Structural Biology Group, Biological and Chemical Research Centre, Faculty of Chemistry, University of Warsaw, Żwirki i Wigury 101, 02-089 Warsaw, Poland.
Instituto de Investigação e Inovação em Saúde and Instituto de Biologia Molecular e Celular (IBMC), Universidade do Porto, 4200-135 Porto, Portugal.
Biomolecules. 2022 Jun 7;12(6):793. doi: 10.3390/biom12060793.

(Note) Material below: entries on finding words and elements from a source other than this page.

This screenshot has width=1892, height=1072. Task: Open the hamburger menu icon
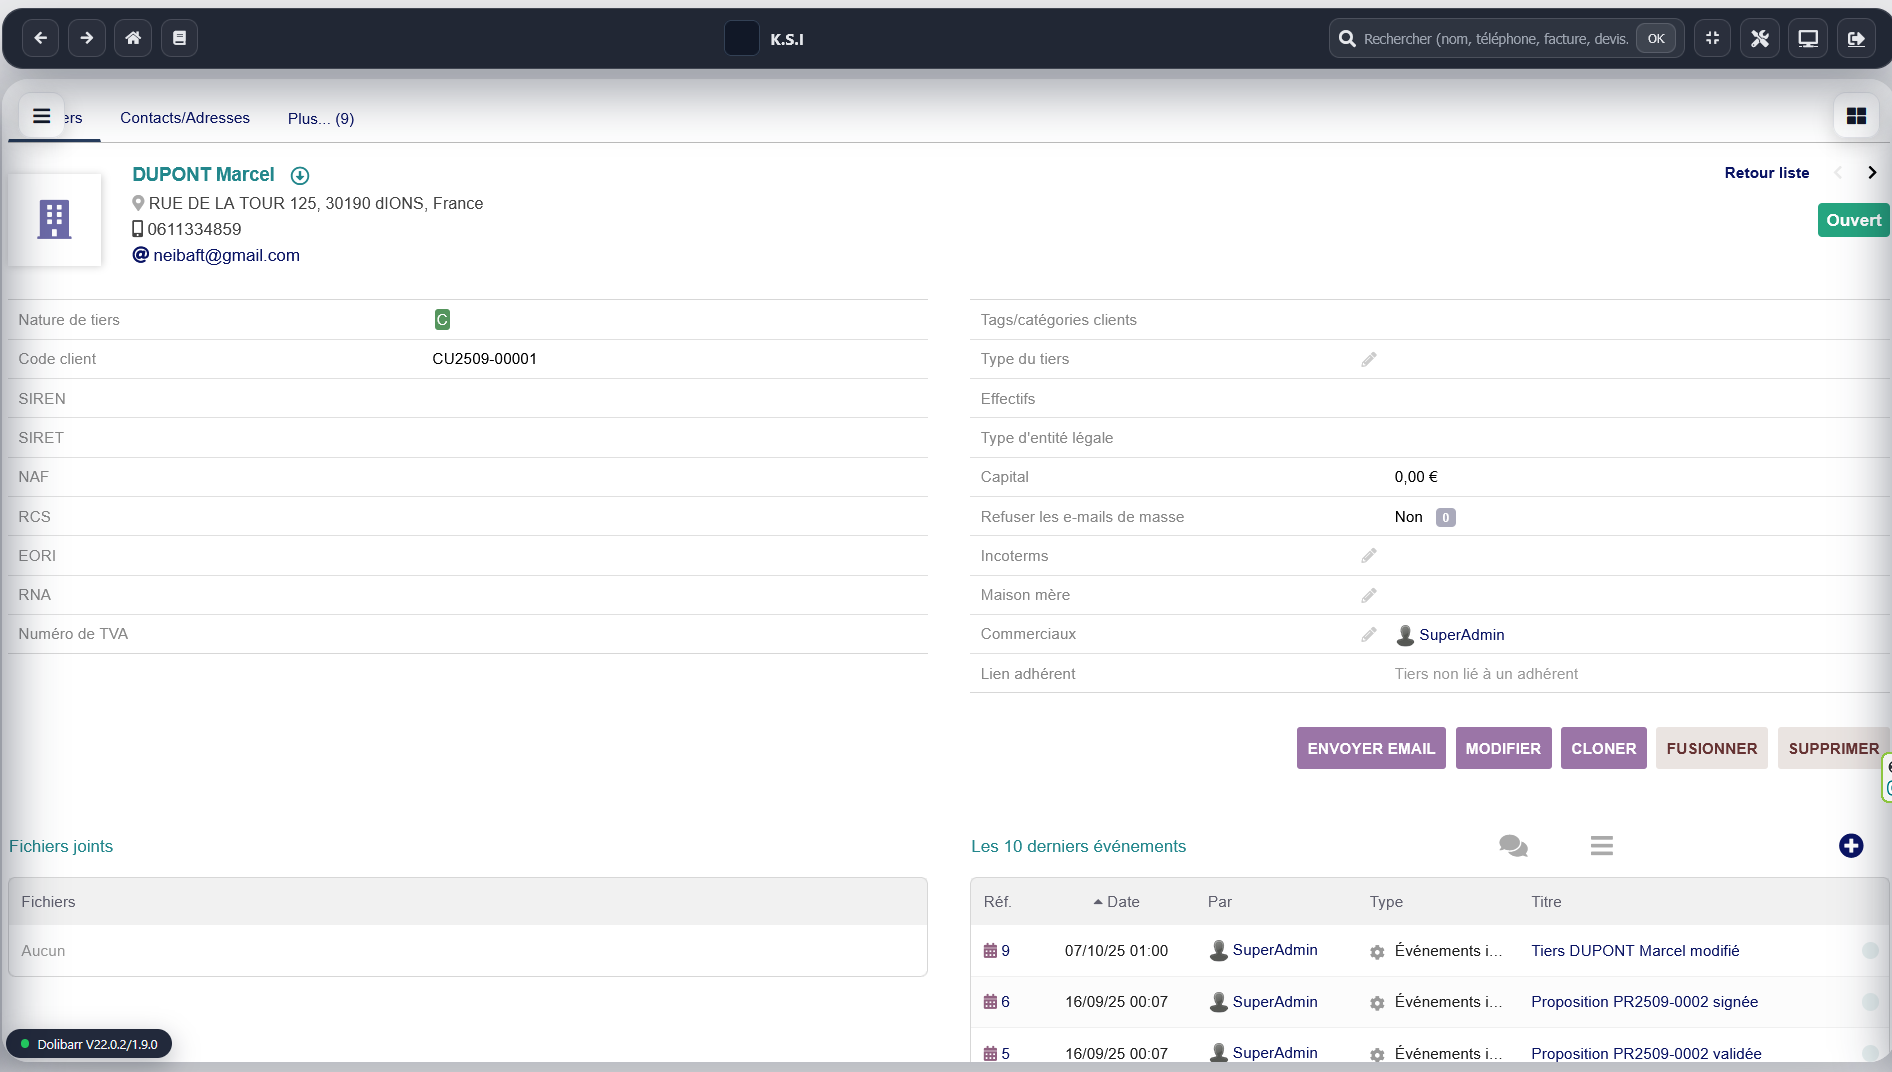[41, 116]
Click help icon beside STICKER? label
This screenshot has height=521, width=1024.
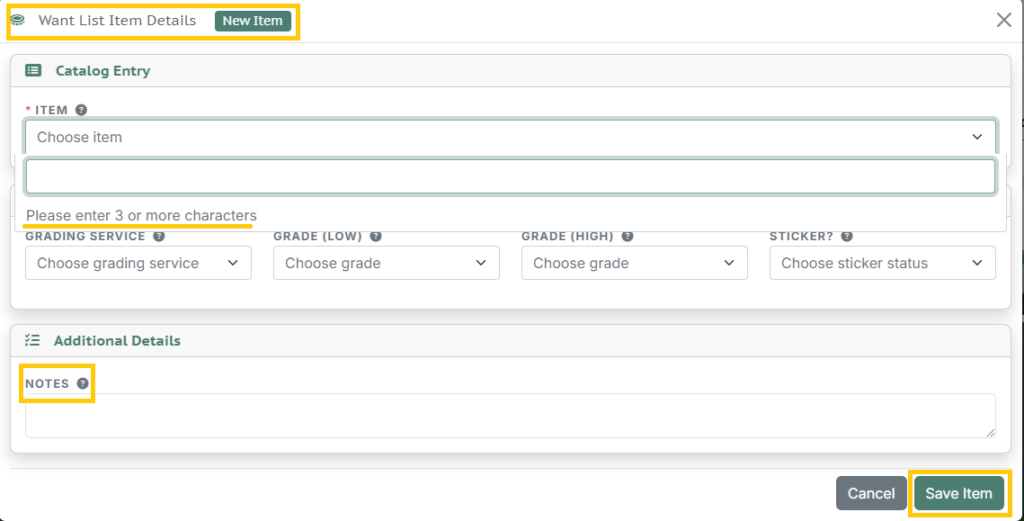tap(846, 236)
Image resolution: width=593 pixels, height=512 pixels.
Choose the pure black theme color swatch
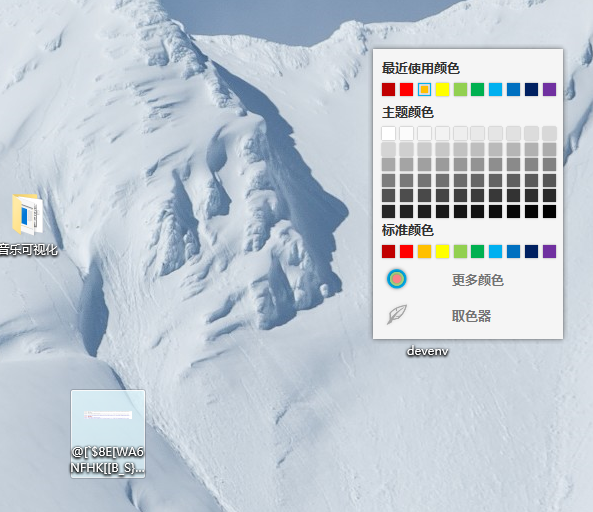pyautogui.click(x=550, y=211)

A conserved, 26-residue sequence [AA(X)[A/G]G/LGDVI/L[V/L]NGE(X)V(X)] and corresponding structure repeating module were identified within the HtrA protease family using a non-redundant set (N = 20) of publicly available structures. While the repeats themselves were far from sequence perfect, they had notable conservation to a statistically significant level. Three or more repetitions were identified within each protein despite being statistically expected to randomly occur only once per 1031 residues. This sequence repeat was associated with a six stranded antiparallel β-barrel module, two of which are present in the core of the structures of the PA clan of serine proteases, while a modified version of this module could be identified in the PDZ-like domains. Automated structural alignment methods had difficulties in superimposing these β-barrels, but the use of a target human HtrA2 structure showed that these modules had an average RMSD across the set of structures of less than 2 Å (mean and median). Our findings support Dayhoff's hypothesis that complex proteins arose through duplication of simpler peptide motifs and domains.
使用一组非冗余的公开可用结构(N=20),在 HtrA 蛋白酶家族中鉴定出一个保守的、由 26 个残基组成的序列[AA([A/G][G/L])GDV[I/L]([V/L]NGE)V(X)]和相应的结构重复模块。虽然重复本身远非序列完全相同,但它们具有显著的保守性,达到了统计上显著的水平。尽管统计上预计每个 1031 个残基只会随机出现一次,但在每个蛋白质中都鉴定出了三个或更多的重复。这个序列重复与一个六链反平行β桶模块相关,其中两个存在于丝氨酸蛋白酶 PA 族结构的核心中,而这个模块的一个修改版本可以在 PDZ 样结构域中被识别。自动结构比对方法在叠加这些β桶时遇到了困难,但使用目标人类 HtrA2 结构表明,这些模块在结构集中的平均 RMSD 小于 2Å(平均值和中位数)。我们的发现支持 Dayhoff 的假设,即复杂的蛋白质是通过简单肽基序和结构域的重复而产生的。